Croyez-vous réellement qu'un écrivain doit penser à assurer sa survie jusqu'à l'espérance de vie moyenne humaine ? Est-il concerné, selon vous, par cela ? Pour être plus précis : pensez-vous anormal qu'un écrivain ne pense pas à une vie jusqu'à sa retraite mais préfère vivre à fond sa vie de telle sorte qu'il aurait marqué celle des autres par exemple, quitte à mourir jeune ?
La formulation de ta question reste assez obscure. Je crois entendre : "
Un écrivain ne peut-il se définir que comme un être d'absolu, uniquement voué à son oeuvre, prêt à tous les sacrifices jusqu'à celui de sa vie ? Est-ce qu'il se compromettrait en concédant à la vie moderne certaines inclinations, sinon basses, du moins animales ? Comme le désir de jouir d'une notoriété, mais par là serait surtout présente l'envie de vendre et de pouvoir vivre de sa plume plutôt que celui de marquer les autres ou encore l'Histoire ? " ; et c'est donc de ça que je vais parler.
Comme beaucoup de questions, on ne peut répondre à celle-ci que par : oui et non. C'est pourquoi j'ai décidé d'aborder le problème d'un point de vue plus personnel.
Je pense que tu te rappelles des monstres, tels Balzac ou encore Zola. Moi-même, cette idée d'abnégation me fascine complètement et j'ai la tentation, parfois, de vouloir tout plaquer pour vivre pleinement ma passion, satisfaire égoïstement mon plaisir-désir de création en oubliant tout le reste. Mais voilà, la vie m'a réservé des surprises et j'ai aussi l'amour, entre-autres facéties. Peut être, aussi, suis-je d'une certaine lâcheté (qui irait bien avec mon caractère paresseux, notons-le) et que je n'ose pas m'embarquer dans un acte d'une telle radicalité et surtout d'en assumer toutes les conséquences.
D'abord, je ne me vois pas comme un écrivain, qu'on se le dise et ce n'est pas ça vers quoi je veux tendre (même si je le dis à qui veut l'entendre pour ne pas avoir à ré-expliquer sans cesse ma façon de voir les choses). Je me vois créateur, avant tout, et ça inclut l'écriture autant que la peinture, la sculpture, l'installation, l'in situ, la performance, les recherches historiques, l'analyse sociologique, la critique politique, le satirique, le dessin, la vidéo, la musique peut être, la couture, le tricot, etc. Un autre idéal m'a absorbé, celui de l'artiste total mais je parviens à le vivre (aujourd'hui encore très partiellement) tout en le conjuguant à ma vie. Le contact aux autres est nécessaire, de toute façon. A voir l'inspiration que j'ai entouré de gens (cours de classe, restaurants, etc) ou après des rencontres, des échanges, des stimulus émotionnels, etc.

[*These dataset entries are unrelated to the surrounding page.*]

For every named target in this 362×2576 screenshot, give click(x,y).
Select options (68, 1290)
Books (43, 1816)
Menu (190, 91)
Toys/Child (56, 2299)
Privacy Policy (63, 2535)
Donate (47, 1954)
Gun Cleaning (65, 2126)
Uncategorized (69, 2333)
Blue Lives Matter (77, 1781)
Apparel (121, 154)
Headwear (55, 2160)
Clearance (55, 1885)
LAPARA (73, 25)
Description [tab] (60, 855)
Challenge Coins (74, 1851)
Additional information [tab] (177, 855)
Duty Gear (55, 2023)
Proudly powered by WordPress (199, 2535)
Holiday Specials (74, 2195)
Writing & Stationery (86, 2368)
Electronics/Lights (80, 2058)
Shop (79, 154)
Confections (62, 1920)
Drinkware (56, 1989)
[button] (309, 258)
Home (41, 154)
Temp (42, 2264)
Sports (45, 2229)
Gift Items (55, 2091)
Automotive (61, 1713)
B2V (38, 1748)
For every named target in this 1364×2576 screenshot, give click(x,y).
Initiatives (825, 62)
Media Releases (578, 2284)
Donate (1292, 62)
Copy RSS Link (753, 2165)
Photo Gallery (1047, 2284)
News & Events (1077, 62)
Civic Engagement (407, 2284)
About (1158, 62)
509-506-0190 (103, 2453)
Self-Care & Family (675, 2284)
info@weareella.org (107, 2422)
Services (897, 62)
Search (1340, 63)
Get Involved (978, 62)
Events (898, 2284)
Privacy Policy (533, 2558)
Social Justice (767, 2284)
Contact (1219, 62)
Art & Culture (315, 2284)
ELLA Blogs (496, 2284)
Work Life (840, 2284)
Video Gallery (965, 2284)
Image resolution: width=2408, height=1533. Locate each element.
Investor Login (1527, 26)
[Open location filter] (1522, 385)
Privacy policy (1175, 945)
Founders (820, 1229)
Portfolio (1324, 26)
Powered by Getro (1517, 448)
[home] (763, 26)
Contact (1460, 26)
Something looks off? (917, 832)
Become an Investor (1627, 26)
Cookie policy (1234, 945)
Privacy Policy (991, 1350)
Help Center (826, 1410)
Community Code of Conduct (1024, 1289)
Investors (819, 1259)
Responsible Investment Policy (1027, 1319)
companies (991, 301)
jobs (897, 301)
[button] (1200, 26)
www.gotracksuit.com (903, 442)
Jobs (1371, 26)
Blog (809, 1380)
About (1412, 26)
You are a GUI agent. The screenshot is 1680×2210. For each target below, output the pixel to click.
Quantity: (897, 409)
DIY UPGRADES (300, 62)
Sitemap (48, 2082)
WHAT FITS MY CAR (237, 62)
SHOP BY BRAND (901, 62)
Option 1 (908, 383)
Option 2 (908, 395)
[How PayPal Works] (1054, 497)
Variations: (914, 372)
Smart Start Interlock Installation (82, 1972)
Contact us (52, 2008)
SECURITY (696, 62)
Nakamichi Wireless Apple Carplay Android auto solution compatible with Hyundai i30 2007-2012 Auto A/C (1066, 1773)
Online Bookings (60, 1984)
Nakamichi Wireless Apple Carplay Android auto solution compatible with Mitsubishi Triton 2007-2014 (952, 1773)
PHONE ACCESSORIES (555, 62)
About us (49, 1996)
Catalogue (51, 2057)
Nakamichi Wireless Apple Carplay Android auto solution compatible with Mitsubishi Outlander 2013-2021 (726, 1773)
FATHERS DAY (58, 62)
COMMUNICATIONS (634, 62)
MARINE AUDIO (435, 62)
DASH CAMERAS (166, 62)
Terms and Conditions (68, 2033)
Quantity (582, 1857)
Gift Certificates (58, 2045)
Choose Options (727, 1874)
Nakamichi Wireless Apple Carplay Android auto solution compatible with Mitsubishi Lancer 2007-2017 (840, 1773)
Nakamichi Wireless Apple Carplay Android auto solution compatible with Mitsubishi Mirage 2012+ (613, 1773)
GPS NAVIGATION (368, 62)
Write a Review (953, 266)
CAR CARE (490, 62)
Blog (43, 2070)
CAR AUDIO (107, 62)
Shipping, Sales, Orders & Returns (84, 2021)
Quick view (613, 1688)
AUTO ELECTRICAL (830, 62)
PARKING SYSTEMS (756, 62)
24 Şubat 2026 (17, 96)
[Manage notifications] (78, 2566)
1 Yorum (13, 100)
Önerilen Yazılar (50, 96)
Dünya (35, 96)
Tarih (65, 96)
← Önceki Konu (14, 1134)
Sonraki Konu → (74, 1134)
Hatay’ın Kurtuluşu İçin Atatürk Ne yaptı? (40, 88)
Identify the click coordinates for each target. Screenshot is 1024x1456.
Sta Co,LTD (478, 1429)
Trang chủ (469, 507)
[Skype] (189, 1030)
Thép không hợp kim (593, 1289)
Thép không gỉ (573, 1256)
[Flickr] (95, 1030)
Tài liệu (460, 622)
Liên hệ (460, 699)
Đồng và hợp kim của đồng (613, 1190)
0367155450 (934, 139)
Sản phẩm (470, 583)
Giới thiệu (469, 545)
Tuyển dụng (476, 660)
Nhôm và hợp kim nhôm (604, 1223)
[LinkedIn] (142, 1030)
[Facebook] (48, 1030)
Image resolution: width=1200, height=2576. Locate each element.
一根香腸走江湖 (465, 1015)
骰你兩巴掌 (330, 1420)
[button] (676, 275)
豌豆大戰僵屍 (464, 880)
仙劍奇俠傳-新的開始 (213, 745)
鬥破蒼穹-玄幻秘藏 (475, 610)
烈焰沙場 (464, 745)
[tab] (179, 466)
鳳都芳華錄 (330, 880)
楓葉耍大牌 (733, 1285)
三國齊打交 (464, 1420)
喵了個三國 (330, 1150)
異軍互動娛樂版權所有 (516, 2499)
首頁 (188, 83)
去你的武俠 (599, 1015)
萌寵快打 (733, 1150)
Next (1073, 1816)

Ensuite, je réprouve totalement la création pour business, dans l'art comme dans l'écriture. Assurer ses besoins, soit, devenir riche, c'est superflu et peut facilement tourner à l'aliénation.
Mourir jeune, c'est beau. J'y ai rêvé pendant toute la première moitié de ma puberté. Aujourd'hui, ce rêve m'hante encore de temps en temps. Avec d'autres manifestations : mourir théâtralement, mourir avec impact, mourir drôlement. Comme l'esprit humain est pervers.